Vers une généralisation de la réprobation des pesticides !

Actuellement, la France se penche plutôt vers une prohibition globale des pesticides, notamment les néonicotinoïdes. Ces derniers sont pointés du doigt, car ils sont considérés comme étant la cause principale du ravage des populations d’abeilles en France. Des lois interdisant l’utilisation de certains pesticides ont donc été votées au niveau des législateurs français. Mais ces mesures sont considérées comme excessives, si on se réfère aux limitations imposées par l’Union européenne. Cela a même suscité un grand débat opposant les agriculteurs et les apiculteurs d’un côté, et les fabricants de pesticides et les écologistes de l’autre côté. Rappelons que deux ans après la constatation des impacts des produits comme les néonicotinoïdes sur les abeilles, l’Union européenne a restreint l’usage de produits chimiques de ce genre. Pourtant, les abeilles tiennent un rôle décisif dans la pollinisation des cultures.
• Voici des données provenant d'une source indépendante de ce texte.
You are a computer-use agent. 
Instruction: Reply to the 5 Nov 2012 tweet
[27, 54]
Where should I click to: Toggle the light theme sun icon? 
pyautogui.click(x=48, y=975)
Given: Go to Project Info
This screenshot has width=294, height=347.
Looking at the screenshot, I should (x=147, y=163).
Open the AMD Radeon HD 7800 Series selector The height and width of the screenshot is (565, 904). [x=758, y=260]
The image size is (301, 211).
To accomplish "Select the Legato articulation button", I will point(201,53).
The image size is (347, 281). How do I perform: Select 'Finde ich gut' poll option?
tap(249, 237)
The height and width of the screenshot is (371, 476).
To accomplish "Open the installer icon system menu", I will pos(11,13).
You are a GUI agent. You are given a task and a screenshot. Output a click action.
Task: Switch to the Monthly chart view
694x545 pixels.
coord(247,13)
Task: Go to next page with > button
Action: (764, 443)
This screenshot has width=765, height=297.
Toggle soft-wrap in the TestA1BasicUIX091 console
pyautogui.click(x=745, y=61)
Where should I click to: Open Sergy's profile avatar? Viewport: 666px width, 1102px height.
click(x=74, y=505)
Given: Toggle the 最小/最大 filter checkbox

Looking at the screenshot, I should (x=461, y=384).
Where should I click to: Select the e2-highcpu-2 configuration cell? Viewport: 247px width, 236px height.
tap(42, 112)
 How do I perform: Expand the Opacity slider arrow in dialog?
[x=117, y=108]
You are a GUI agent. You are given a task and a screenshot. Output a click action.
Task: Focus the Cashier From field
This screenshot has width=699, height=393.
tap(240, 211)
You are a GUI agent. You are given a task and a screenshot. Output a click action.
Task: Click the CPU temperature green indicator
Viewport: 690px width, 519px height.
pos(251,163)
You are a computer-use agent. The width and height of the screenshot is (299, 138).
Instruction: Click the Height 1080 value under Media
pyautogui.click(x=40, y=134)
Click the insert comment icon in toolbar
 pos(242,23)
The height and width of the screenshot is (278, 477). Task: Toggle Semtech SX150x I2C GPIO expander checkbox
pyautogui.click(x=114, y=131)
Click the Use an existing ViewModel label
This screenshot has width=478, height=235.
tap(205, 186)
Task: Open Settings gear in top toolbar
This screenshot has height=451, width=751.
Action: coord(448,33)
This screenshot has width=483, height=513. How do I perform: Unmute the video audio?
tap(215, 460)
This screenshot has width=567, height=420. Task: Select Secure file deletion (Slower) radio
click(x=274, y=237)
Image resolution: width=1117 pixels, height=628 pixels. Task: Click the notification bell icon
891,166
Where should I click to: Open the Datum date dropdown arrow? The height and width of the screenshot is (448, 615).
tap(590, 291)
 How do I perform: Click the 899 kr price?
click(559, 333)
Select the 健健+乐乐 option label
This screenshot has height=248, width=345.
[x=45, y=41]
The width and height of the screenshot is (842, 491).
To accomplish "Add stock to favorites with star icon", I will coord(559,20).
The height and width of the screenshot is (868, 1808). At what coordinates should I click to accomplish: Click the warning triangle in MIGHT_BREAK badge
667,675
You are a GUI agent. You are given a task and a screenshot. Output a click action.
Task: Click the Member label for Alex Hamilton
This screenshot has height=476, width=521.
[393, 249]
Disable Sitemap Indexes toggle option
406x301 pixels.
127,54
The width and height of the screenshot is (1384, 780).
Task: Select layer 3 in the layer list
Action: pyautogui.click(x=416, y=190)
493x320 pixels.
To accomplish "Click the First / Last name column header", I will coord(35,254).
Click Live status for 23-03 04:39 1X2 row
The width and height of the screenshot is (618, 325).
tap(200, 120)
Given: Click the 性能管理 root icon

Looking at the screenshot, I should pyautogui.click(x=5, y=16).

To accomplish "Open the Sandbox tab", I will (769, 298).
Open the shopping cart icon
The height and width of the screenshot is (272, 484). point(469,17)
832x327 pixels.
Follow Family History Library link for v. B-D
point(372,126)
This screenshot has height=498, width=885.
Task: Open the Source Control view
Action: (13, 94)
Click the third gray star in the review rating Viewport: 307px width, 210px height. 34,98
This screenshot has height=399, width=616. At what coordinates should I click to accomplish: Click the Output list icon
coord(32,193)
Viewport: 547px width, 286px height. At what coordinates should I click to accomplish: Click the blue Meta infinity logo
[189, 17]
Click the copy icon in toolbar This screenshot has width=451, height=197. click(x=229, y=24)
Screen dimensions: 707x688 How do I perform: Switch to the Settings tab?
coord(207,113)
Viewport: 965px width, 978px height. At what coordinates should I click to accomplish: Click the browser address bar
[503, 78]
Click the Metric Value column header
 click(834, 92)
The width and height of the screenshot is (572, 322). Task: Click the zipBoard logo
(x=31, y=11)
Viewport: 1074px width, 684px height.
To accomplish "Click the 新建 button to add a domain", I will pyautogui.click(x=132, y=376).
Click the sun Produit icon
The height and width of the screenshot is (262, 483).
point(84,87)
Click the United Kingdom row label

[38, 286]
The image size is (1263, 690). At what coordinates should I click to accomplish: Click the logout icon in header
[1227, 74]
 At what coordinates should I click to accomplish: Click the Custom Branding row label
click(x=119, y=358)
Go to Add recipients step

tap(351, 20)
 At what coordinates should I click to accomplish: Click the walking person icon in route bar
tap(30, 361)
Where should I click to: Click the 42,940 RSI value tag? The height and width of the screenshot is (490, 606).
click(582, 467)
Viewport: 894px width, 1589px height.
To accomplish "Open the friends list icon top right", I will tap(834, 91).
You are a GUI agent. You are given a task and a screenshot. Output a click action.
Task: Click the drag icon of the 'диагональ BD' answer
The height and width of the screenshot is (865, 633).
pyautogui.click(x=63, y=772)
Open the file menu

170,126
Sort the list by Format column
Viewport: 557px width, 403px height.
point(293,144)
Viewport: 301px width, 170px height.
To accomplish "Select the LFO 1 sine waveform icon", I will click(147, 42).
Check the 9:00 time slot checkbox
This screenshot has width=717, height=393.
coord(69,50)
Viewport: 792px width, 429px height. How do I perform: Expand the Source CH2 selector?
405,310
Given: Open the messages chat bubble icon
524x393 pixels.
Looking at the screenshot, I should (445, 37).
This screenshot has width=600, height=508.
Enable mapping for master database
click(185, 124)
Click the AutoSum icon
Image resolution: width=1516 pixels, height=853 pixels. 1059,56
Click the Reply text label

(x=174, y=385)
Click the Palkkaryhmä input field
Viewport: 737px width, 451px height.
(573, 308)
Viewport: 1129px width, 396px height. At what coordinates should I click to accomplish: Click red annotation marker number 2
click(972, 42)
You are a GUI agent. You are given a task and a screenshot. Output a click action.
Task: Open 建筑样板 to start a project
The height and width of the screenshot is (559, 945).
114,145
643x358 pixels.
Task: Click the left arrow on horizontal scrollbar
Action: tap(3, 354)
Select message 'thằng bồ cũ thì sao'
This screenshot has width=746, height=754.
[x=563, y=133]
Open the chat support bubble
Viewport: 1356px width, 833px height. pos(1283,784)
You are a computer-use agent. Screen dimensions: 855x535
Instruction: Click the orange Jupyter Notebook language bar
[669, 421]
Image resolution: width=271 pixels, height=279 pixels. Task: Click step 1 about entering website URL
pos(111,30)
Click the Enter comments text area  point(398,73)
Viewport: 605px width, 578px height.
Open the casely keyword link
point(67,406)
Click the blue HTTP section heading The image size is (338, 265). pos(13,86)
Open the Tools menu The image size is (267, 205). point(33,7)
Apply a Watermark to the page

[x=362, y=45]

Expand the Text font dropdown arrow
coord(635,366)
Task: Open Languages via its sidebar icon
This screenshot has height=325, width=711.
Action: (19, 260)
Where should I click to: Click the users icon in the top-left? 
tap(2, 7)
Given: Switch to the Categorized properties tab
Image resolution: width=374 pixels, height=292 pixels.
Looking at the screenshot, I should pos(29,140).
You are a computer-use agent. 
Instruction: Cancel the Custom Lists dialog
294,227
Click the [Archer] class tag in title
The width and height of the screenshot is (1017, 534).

Des accusations non fondées !

Selon les fabricants de pesticides, les accusations révélées concernant les pesticides néonicotinoïdes ne sont pas vraiment fondées sur des preuves pratiques, et la chute du nombre d’abeilles au niveau mondial ces derniers temps est causée par différents facteurs. D’autre part, le groupement des agriculteurs a déclaré qu’il n’existe aucune autre alternative possible, et que la réprobation totale affaiblira la production de la France par rapport aux autres pays producteurs de l’Union européenne. Un projet de loi relatif à la biodiversité, proposé à la chambre basse, a approuvé cette réprobation des néonicotinoïdes. Ce projet stipule également une taxation additionnelle sur l’huile de palme.

L’application de cette nouvelle loi est ajournée

Toutefois, cette mesure ne sera pas appliquée avant septembre 2018, c’est-à-dire que son application, qui a été annoncée pour le début de l’année 2017, a été reportée. Cette interdiction des néonicotinoïdes doit encore être discutée au niveau de la chambre haute, avant de procéder au vote final au niveau de l’Assemblée nationale. Il est à noter que le ministre de l’Environnement, Ségolène Royal, soutient cette interdiction totale.